■ Task prompt: Restate the records in full, so that each line matches the original exactly.

(Stored data)
+++++

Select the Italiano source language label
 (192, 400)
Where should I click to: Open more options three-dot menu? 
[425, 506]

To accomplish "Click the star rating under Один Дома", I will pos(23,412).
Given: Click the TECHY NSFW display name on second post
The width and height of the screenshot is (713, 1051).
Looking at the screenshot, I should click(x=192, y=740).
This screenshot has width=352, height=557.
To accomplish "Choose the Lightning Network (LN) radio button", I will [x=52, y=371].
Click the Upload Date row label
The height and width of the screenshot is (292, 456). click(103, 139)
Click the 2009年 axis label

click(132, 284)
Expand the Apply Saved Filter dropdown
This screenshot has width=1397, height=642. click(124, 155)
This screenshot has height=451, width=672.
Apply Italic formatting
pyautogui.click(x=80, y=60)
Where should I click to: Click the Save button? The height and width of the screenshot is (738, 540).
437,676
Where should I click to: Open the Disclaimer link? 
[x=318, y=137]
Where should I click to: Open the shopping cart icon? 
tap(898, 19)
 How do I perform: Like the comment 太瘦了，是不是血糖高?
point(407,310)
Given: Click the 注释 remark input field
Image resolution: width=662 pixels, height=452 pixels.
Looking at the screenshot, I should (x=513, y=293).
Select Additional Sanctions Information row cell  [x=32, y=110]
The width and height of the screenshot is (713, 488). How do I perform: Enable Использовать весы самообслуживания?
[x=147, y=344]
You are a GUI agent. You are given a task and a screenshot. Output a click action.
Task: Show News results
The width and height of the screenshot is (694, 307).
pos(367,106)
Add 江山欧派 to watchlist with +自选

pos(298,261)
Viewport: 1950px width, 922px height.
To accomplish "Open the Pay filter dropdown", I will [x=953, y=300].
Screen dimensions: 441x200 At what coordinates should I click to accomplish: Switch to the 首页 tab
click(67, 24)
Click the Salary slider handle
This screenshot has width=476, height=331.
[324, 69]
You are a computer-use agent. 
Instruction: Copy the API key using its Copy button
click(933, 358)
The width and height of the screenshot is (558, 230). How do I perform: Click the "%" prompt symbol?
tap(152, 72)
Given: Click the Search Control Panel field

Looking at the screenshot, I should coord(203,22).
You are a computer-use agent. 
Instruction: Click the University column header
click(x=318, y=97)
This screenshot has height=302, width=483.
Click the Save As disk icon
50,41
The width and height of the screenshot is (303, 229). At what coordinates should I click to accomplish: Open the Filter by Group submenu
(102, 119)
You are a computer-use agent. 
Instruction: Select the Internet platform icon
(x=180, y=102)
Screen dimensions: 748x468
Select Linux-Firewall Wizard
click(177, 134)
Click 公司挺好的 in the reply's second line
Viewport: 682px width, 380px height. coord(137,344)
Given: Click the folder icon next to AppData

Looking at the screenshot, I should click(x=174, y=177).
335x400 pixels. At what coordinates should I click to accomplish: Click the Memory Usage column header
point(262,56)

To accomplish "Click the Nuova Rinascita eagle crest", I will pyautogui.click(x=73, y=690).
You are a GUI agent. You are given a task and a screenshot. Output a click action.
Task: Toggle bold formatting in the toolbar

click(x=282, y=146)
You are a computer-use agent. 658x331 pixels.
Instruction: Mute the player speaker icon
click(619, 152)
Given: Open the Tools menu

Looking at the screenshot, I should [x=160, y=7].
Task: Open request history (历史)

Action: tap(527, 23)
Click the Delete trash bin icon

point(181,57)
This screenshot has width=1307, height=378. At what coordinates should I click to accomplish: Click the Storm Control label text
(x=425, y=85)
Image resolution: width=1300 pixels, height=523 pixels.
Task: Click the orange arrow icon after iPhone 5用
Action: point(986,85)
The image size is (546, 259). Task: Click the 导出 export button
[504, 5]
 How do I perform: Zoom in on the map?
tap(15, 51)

+++++

■ Result of this exercise:
Select the Italiano source language label
 (192, 400)
Where should I click to: Open more options three-dot menu? 
[425, 506]

To accomplish "Click the star rating under Один Дома", I will pos(23,412).
Given: Click the TECHY NSFW display name on second post
The width and height of the screenshot is (713, 1051).
Looking at the screenshot, I should click(x=192, y=740).
This screenshot has width=352, height=557.
To accomplish "Choose the Lightning Network (LN) radio button", I will [x=52, y=371].
Click the Upload Date row label
The height and width of the screenshot is (292, 456). click(103, 139)
Click the 2009年 axis label

click(132, 284)
Expand the Apply Saved Filter dropdown
This screenshot has width=1397, height=642. click(124, 155)
This screenshot has height=451, width=672.
Apply Italic formatting
pyautogui.click(x=80, y=60)
Where should I click to: Click the Save button? The height and width of the screenshot is (738, 540).
437,676
Where should I click to: Open the Disclaimer link? 
[x=318, y=137]
Where should I click to: Open the shopping cart icon? 
tap(898, 19)
 How do I perform: Like the comment 太瘦了，是不是血糖高?
point(407,310)
Given: Click the 注释 remark input field
Image resolution: width=662 pixels, height=452 pixels.
Looking at the screenshot, I should (x=513, y=293).
Select Additional Sanctions Information row cell  [x=32, y=110]
The width and height of the screenshot is (713, 488). How do I perform: Enable Использовать весы самообслуживания?
[x=147, y=344]
You are a GUI agent. You are given a task and a screenshot. Output a click action.
Task: Show News results
The width and height of the screenshot is (694, 307).
pos(367,106)
Add 江山欧派 to watchlist with +自选

pos(298,261)
Viewport: 1950px width, 922px height.
To accomplish "Open the Pay filter dropdown", I will [x=953, y=300].
Screen dimensions: 441x200 At what coordinates should I click to accomplish: Switch to the 首页 tab
click(67, 24)
Click the Salary slider handle
This screenshot has width=476, height=331.
[324, 69]
You are a computer-use agent. 
Instruction: Copy the API key using its Copy button
click(933, 358)
The width and height of the screenshot is (558, 230). How do I perform: Click the "%" prompt symbol?
tap(152, 72)
Given: Click the Search Control Panel field

Looking at the screenshot, I should coord(203,22).
You are a computer-use agent. 
Instruction: Click the University column header
click(x=318, y=97)
This screenshot has height=302, width=483.
Click the Save As disk icon
50,41
The width and height of the screenshot is (303, 229). At what coordinates should I click to accomplish: Open the Filter by Group submenu
(102, 119)
You are a computer-use agent. 
Instruction: Select the Internet platform icon
(x=180, y=102)
Screen dimensions: 748x468
Select Linux-Firewall Wizard
click(177, 134)
Click 公司挺好的 in the reply's second line
Viewport: 682px width, 380px height. coord(137,344)
Given: Click the folder icon next to AppData

Looking at the screenshot, I should click(x=174, y=177).
335x400 pixels. At what coordinates should I click to accomplish: Click the Memory Usage column header
point(262,56)

To accomplish "Click the Nuova Rinascita eagle crest", I will pyautogui.click(x=73, y=690).
You are a GUI agent. You are given a task and a screenshot. Output a click action.
Task: Toggle bold formatting in the toolbar

click(x=282, y=146)
You are a computer-use agent. 658x331 pixels.
Instruction: Mute the player speaker icon
click(619, 152)
Given: Open the Tools menu

Looking at the screenshot, I should [x=160, y=7].
Task: Open request history (历史)

Action: tap(527, 23)
Click the Delete trash bin icon

point(181,57)
This screenshot has width=1307, height=378. At what coordinates should I click to accomplish: Click the Storm Control label text
(x=425, y=85)
Image resolution: width=1300 pixels, height=523 pixels.
Task: Click the orange arrow icon after iPhone 5用
Action: point(986,85)
The image size is (546, 259). Task: Click the 导出 export button
[504, 5]
 How do I perform: Zoom in on the map?
tap(15, 51)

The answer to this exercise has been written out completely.